World literature is hard to conceptualize apart from Translation. Translation facilitates the “worlding” of literature and constitutes the principal means for consecration for writers in the periphery of the “World Republic of Letters”. Bibliomigrancy patterns (Mani 2013), i.e. the ways literatures travel – for instance by means of translation – reveal cosmopolitan and vernacular dynamics in world literatures. The purpose of the project is to map out the necessary conditions for the meeting of two peripheries on the global translation field – Caribbean and Scandinavian literature. Another aim is to examine bibliomigrancy patterns and consecration processes within the Scandinavian literary translation field (Lindqvist 2015; 2016).
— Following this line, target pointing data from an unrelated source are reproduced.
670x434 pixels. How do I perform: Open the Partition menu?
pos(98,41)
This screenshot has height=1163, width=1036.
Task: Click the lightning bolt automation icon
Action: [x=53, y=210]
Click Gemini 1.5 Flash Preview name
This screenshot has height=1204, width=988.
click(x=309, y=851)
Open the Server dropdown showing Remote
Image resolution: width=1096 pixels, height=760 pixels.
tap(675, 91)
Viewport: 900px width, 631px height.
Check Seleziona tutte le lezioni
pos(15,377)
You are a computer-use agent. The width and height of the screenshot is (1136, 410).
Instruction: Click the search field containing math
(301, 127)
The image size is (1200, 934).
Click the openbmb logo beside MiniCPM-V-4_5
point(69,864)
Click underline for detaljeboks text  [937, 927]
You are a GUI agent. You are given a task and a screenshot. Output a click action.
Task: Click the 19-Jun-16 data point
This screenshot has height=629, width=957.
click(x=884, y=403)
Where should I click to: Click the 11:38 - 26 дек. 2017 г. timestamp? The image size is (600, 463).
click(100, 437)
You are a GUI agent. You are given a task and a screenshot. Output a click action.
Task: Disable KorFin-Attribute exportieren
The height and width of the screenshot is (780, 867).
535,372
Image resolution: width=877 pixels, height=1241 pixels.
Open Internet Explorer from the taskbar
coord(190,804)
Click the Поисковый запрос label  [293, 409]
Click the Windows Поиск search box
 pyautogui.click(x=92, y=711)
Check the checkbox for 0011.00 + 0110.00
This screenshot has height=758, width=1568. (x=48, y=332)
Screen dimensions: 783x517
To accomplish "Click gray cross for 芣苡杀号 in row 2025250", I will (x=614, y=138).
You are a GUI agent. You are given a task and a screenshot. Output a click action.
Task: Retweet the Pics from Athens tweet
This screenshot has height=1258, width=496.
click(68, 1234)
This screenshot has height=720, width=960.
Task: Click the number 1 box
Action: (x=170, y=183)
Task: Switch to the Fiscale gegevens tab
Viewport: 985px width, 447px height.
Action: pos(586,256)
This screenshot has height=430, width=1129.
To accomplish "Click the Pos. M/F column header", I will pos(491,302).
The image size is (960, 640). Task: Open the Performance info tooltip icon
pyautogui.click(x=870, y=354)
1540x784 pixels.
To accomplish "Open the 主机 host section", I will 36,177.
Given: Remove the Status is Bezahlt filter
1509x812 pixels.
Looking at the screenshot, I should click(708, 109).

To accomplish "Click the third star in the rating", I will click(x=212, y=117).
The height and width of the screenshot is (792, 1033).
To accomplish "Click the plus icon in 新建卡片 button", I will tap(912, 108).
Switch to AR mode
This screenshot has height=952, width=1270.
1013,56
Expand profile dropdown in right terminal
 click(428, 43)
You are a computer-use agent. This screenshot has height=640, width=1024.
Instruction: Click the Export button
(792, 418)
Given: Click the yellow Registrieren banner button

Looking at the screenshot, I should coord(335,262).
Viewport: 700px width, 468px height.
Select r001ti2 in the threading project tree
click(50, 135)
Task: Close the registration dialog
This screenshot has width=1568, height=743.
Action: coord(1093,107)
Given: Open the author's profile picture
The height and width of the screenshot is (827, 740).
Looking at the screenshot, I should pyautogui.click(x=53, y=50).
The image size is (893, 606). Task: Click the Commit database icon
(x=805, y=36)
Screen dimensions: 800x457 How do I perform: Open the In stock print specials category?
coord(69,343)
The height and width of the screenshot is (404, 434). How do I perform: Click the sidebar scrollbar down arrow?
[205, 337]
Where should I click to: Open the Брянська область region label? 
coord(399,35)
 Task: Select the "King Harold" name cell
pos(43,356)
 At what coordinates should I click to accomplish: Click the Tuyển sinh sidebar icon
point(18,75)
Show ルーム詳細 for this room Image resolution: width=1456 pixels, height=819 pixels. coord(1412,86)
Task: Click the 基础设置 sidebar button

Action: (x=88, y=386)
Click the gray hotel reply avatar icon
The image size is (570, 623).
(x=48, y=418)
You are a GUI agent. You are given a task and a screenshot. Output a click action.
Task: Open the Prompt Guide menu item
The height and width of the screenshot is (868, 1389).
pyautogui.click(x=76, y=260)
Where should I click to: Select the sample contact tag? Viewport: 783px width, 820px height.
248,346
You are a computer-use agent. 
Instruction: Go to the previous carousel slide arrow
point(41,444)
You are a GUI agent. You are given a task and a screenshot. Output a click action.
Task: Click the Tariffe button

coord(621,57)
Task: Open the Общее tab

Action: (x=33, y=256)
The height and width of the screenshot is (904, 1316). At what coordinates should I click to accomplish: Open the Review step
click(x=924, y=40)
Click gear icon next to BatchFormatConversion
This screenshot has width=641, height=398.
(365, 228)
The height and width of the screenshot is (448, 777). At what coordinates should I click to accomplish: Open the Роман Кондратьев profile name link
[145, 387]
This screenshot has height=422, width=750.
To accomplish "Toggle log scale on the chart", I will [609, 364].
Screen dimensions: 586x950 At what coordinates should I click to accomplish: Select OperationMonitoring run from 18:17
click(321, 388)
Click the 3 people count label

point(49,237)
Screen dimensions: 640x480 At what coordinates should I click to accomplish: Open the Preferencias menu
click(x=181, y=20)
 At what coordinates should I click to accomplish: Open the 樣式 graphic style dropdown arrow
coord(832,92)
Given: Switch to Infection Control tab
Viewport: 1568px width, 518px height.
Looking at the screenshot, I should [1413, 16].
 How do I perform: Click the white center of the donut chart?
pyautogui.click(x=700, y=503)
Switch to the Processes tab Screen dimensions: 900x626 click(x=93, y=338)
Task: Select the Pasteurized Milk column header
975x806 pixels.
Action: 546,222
The project traces the migrancy of 3 translated novels from each of the Caribbean French, Spanish and English language groups to Scandinavia during the period 1990-2010. It tests the validity of The Double Consecration Hypothesis (Lindqvist 2012), according to which this kind of literature needs to be consecrated primarily within respective dominant literary center(s), and secondly within the Anglo-American literary culture before agents in Scandinavia even consider a translation into the Scandinavian languages. The study is carried out within the Sociological “Turn” of Translation studies (Wolf 2006) based on the cultural sociology of Pierre Bourdieu and further developed by Casanova (1999; 2004), Heilbron (2008), Sapiro (2008; 2010). The methodology of he project distinguishes language groups and hierarchies of cosmopolitan literary currency. It is hypothesized that bibliomigrancy patterns will differ depending on if the cosmopolitan literary currency is constructed within a literary mono or pluri-centric culture.